## YOUR GOAL
For every line in the material below that holds "computer", report the line.

## DATA

========

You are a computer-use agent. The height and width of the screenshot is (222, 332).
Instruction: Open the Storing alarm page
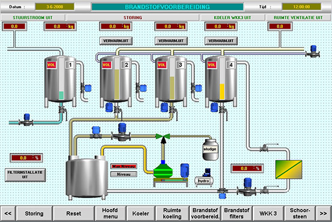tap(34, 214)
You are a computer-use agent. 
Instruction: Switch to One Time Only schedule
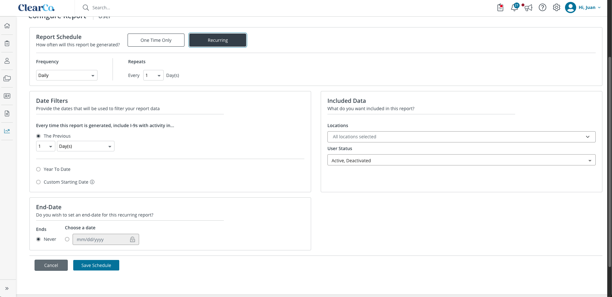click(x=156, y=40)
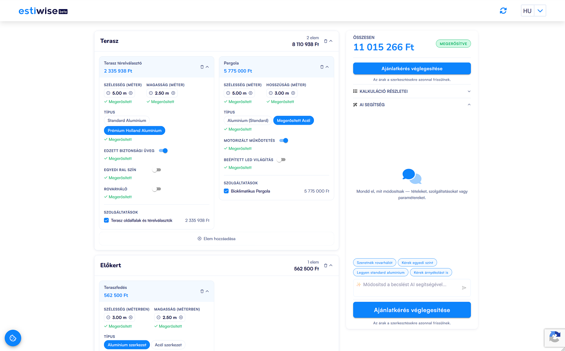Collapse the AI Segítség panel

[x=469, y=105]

========

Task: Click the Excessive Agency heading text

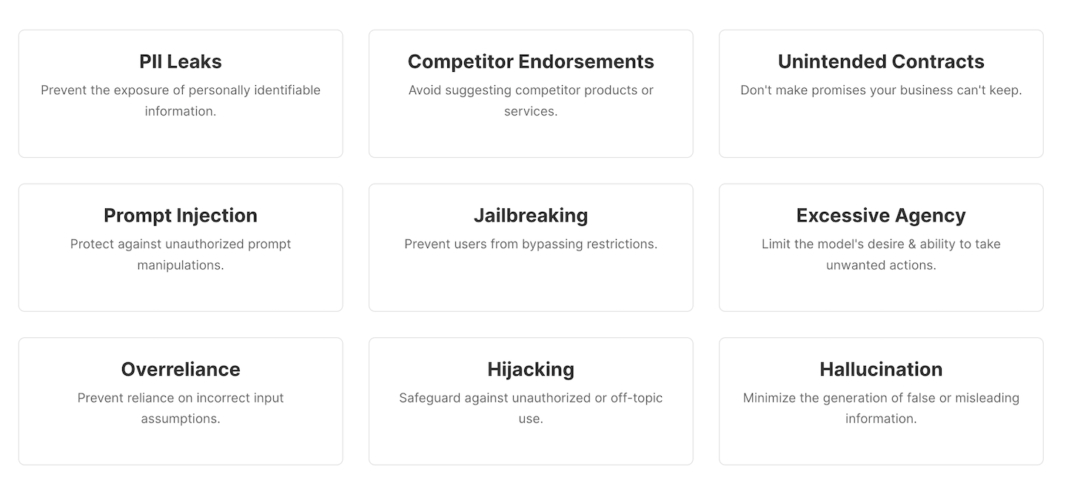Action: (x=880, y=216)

========

## EXPECTED ANSWER
You are a computer-use agent. The height and width of the screenshot is (222, 332).
You are a computer-use agent. 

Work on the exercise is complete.